Identity Theft: A fraud committed or attempted using the identifying information of another person without authority.

 

Immediate annuity – An annuity which you can buy at or after retirement. The payments begin right away and are guaranteed to continue for as long as you live.

Individual retirement account (IRA) – A retirement savings vehicle for individual workers. Traditional IRAs allow tax-deductible contributions, with earnings tax-deferred until withdrawal, subject to minimum distribution rules; contributions to Roth IRAs are made with after-tax funds, and withdrawals are tax-free.

Lump-sum distribution – A single-sum payment from a pension or employee benefit plan to a participant retiring or leaving employment.

Pharming: When criminals seek to obtain personal or private information by making fake websites appear legitimate.

Phishing: When criminals send out unsolicited emails that appear to be from a legitimate source in an attempt to trick you into divulging personal information.

Ponzi Scheme: Also called a “pyramid” scheme, the scam artists promise high returns and use the money of some investors to pay off other investors.

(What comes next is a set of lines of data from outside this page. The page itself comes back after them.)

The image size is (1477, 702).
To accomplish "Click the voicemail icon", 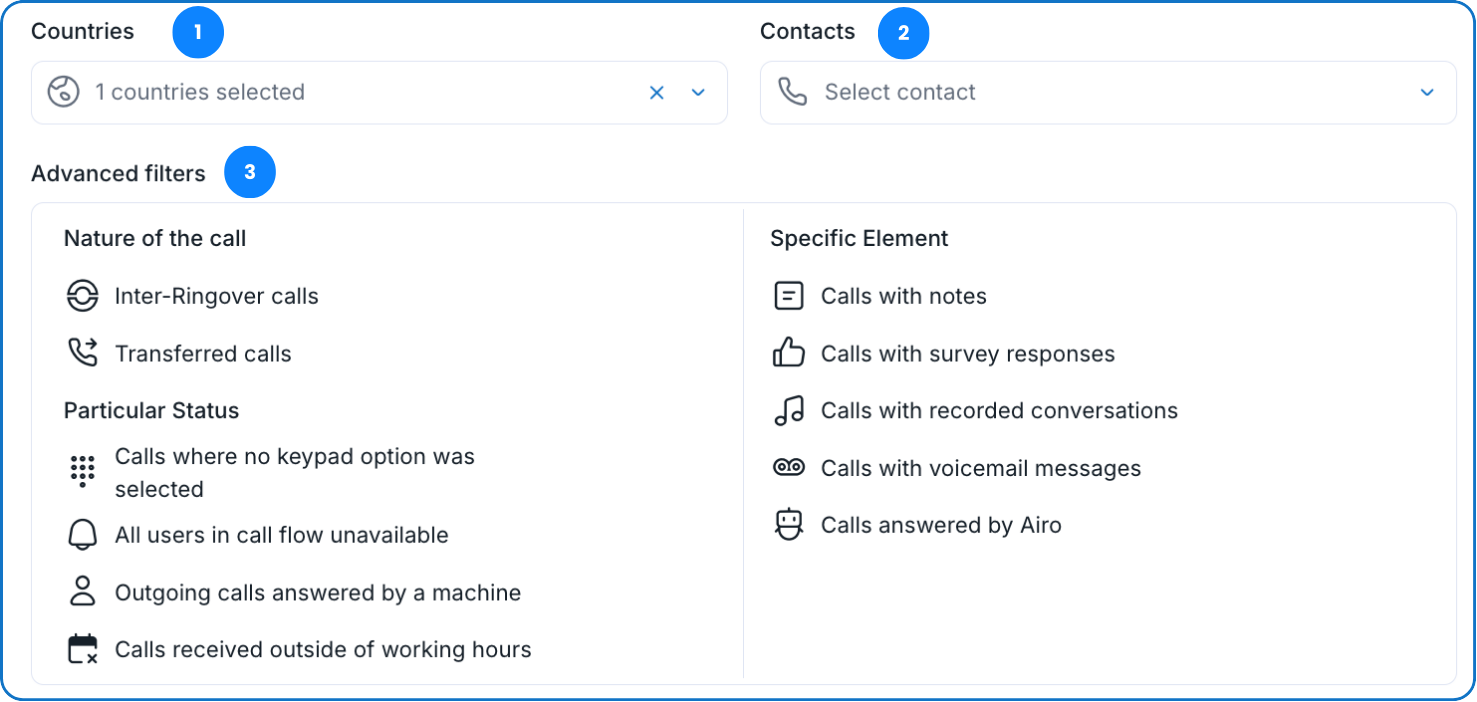I will coord(789,468).
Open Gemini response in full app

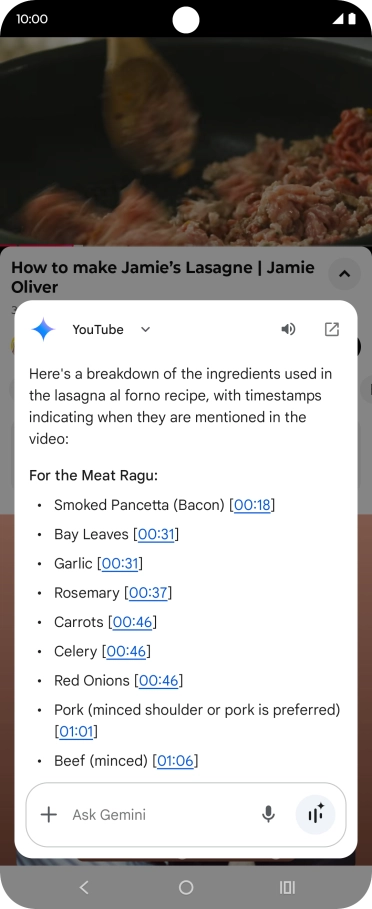pos(331,329)
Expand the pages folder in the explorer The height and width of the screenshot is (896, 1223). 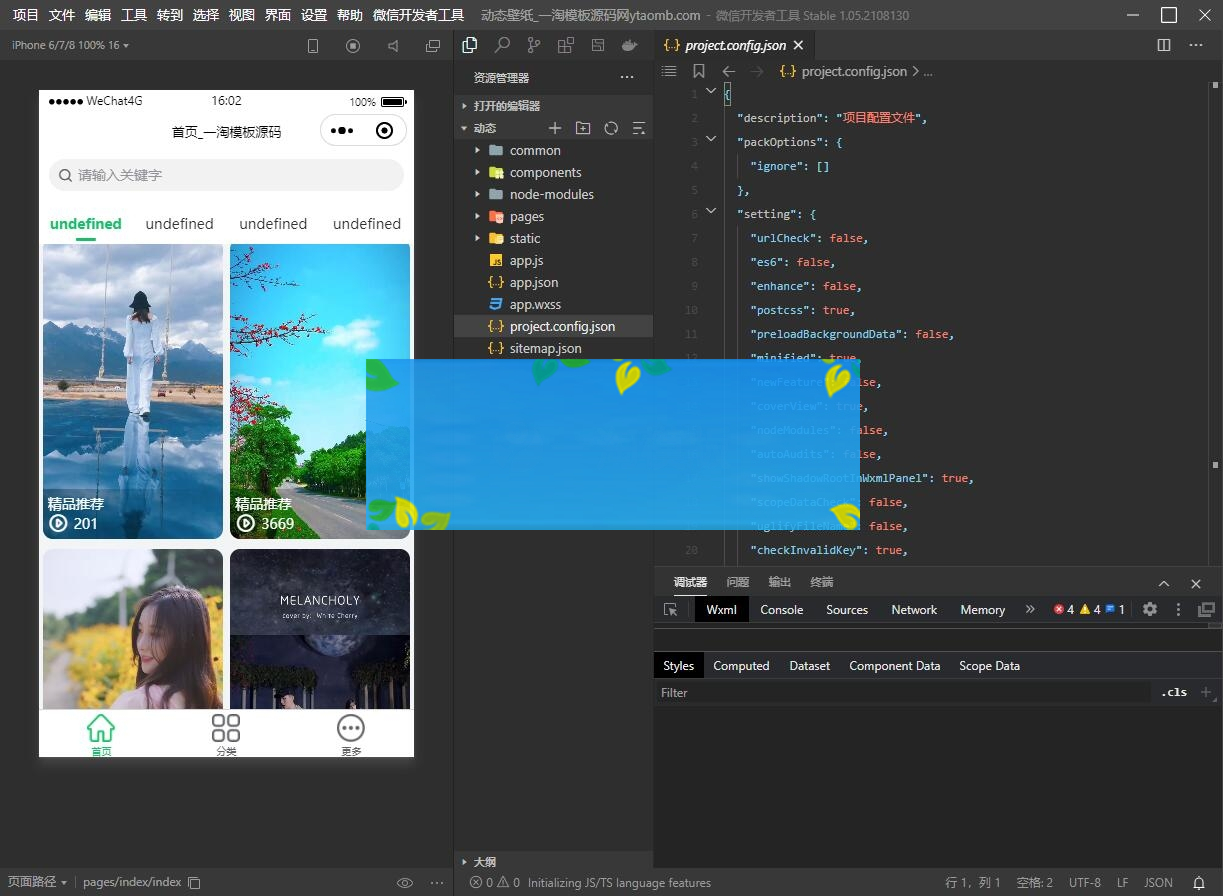click(x=526, y=216)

Power of Attorney: A power of attorney (POA) is a legal document that allows someone to act on your behalf.

Durable Power of Attorney: A power of attorney (POA) that remains in effect even if you become incompetent.

Reverse Mortgage – A special type of loan contract with a financial institution that allows a homeowner age 62 and older to get retirement income from the equity in the home, with no repayment needed for as long as the individual lives in the home.

Rollover IRA – A type of individual retirement account usually funded with money transferred from a former employee’s company-sponsored retirement plan account. Investment earnings continue to grow tax-deferred until benefits are distributed.

Scam: A confidence trick, confidence game, or con for short, is an attempt to intentionally mislead a person or persons, usually with the goal of financial or other gain.

Spam: Unsolicited commercial email.

Social Security – A federal government program that provides retirement, survivors, and disability income benefits for eligible workers and their families.

Survivor’s benefit – Income payable to a beneficiary, often the widow or widower, from a defined benefit pension plan, Social Security, annuity or insurance policy when the employee or policyholder dies.

Tax deferral – The postponement of income tax on certain investment accounts until money is taken out.

Vesting – The right of an employee, earned over a specified period of time, to receive some retirement benefit, regardless of whether he or she remains with the employer.